- RECORDS PROVIDED -
- - - -

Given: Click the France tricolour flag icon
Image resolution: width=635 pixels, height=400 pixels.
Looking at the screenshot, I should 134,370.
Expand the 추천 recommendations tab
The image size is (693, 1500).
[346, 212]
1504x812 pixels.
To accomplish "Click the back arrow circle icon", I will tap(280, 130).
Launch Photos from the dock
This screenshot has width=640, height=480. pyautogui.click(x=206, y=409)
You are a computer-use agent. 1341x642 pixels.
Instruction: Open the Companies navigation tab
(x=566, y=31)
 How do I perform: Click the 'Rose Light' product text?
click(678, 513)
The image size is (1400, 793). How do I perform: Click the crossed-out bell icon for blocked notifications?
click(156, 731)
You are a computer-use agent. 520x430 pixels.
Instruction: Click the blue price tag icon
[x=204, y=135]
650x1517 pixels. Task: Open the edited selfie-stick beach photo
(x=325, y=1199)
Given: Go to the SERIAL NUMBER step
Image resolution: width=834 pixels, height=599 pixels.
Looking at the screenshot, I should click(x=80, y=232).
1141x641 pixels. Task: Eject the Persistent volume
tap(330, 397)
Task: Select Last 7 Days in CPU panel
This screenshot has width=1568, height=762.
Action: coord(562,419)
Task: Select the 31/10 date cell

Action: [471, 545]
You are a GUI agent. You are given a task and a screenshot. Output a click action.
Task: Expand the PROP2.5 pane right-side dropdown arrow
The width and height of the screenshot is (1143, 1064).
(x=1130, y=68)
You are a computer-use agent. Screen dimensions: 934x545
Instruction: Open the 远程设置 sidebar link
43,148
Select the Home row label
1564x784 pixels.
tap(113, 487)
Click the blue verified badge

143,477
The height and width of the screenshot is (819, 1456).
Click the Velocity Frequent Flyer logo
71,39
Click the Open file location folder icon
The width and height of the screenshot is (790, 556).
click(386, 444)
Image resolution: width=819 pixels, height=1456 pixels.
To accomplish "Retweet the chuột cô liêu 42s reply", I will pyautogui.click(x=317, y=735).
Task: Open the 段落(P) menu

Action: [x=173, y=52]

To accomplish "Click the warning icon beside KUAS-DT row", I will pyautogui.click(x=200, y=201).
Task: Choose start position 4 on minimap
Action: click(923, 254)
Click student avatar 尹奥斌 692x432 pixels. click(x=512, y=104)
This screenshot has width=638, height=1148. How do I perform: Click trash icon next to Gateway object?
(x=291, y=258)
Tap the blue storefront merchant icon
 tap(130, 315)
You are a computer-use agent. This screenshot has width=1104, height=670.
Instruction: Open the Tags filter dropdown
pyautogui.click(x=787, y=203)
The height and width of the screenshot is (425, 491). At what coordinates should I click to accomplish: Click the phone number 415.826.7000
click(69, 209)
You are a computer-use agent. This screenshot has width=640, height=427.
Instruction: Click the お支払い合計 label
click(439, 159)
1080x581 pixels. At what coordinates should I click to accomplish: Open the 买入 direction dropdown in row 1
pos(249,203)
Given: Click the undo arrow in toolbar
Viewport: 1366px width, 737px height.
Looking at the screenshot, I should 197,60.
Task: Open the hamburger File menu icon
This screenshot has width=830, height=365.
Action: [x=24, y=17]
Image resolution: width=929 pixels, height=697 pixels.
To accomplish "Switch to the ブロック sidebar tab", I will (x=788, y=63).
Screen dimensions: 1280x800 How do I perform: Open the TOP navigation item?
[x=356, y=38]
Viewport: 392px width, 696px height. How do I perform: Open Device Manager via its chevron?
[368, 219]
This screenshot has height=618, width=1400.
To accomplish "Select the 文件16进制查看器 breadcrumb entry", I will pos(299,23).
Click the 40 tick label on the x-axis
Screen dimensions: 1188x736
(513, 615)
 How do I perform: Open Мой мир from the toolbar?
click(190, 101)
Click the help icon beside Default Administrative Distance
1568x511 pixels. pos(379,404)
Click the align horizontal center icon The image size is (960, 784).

- - - -

- WHAT IS EXPECTED -
Within the material, find all lines that hold the word "arrow" and show them.

- SOLVED EXERCISE -
To accomplish "Click the back arrow circle icon", I will tap(280, 130).
Task: Expand the PROP2.5 pane right-side dropdown arrow
Given: Click the undo arrow in toolbar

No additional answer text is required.